The flour ran from the bag to meet the bubbly morass that rose in readiness for future possibility. A sprinkling of salt, of cinamon and nutmeg, and the spoon plunged in again. My mixing arm was challenged by the thickening dough. I pushed the mass around the bowl, losing myself in the gradual absorption of the dry ingredients. The flour is eager and resistant simultaneously. I can almost hear a voice re-considering. “Change is good. But do I really want to give up who I am in hopes of my becoming something more?”

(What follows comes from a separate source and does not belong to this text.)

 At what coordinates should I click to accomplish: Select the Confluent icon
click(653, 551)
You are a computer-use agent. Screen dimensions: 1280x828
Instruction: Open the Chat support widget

But what a something more: The whole house fragrant with the baking of the loaves, anticipation filling up the space and seeping through the walls to waft on cold air through the trees to tell the world the dancer dances and the dance will soon emerge as fresh baked bread. Does anybody sniff the air and wonder who will receive this dance?

Trusting The Flow

November 8, 2010

Late Afternoon On East BeachThe Southern Expressions Author’s Conference is over. A pleasurable and exhausting two days has left no lasting effect that I am aware of. All I feel is a need to move on – do what I can to get MEANT TO BE ME  (A Dancer’s Story) in print, even if I have to do it myself. Life is good. I enjoy my various creative pursuits, and life is good.

Yesterday – after the conference ended at noon – I walked downtown to The Peter Anderson Festival. I was tired, but wanted something more from the day. A slight melancholly accompanied me as I threaded my way through the crowds past booth after booth – displaying every imaginable craft. Hard work was apparent in many: wood carving, pottery, jewelry, woven goods. Som people work all year in preparations for these festivals, most of which take place at this time of year. I felt for the makers, thinking of expectations and seeing the enormous amount of competition. Would any of them sell enough to make it worth all the effort? Some individuals were lively, hawking their wares – old world style, while others sat back in lawn chairs looking tired and resigned. At least the air was on the chilly side. I’ve known many a festival when the sun turned the vendor’s faces a painful pink, and the attendees grew more plaintive as the day wore on.

I was not in a buying mood – felt slightly guilty for it – and was only briefly tempted by the warm, sweet aroma of cinnamon-roasted pecans. Instead, I walked on to Realizations ( The Walter Anderson Shop) to check on whether my own creations had sold. They hadn’t, and I had to retrace my steps down Washington Avenue, braving crowds again when I’d begun to long for invisibility. A few times I was recognized and stopped, was engaged in effortful small talk before resuming the flow that carried me to the Ocean Springs Community Center and the OSAA show.

It was peaceful inside the old building, though many meandered down this aisle and that, absorbed by the art.  I found no red star by my angel, though she looked her best with the sunlight glinting on her wings – was apparently accepting her place on the pedestal by the door. I forced myself to disengage and walk further into the room amongst the art of others – barely seeing pieces I’d seen before. What was I looking for? Certainly not for bantering exchanges, yet these I found and briefly engaged with half-hearted friendliness. I was ready to leave, suddenly craving solitude and rest. I wasn’t looking for anything anymore, but glanced at my angel and saw the shiny red star indicating a sale. “When did that happen?” I asked the woman at the desk. “It is happening now,” she said, gesturing toward a young woman writing a check. “…and she wants another.” Apparently, she had been there the day before with her sister, who had fallen in love with the angel. She’d returned to purchase it as a Christmas giftfor the sister, but wanted one for herself , as well. I spoke to her of the angel’s fragility – the malleabilty of the wire – and the need for careful handling. Her soft brown hair framed her delicate face and her soft brown eyes looked into mine. I had found what I sought when I ceased the seeking, and all was well.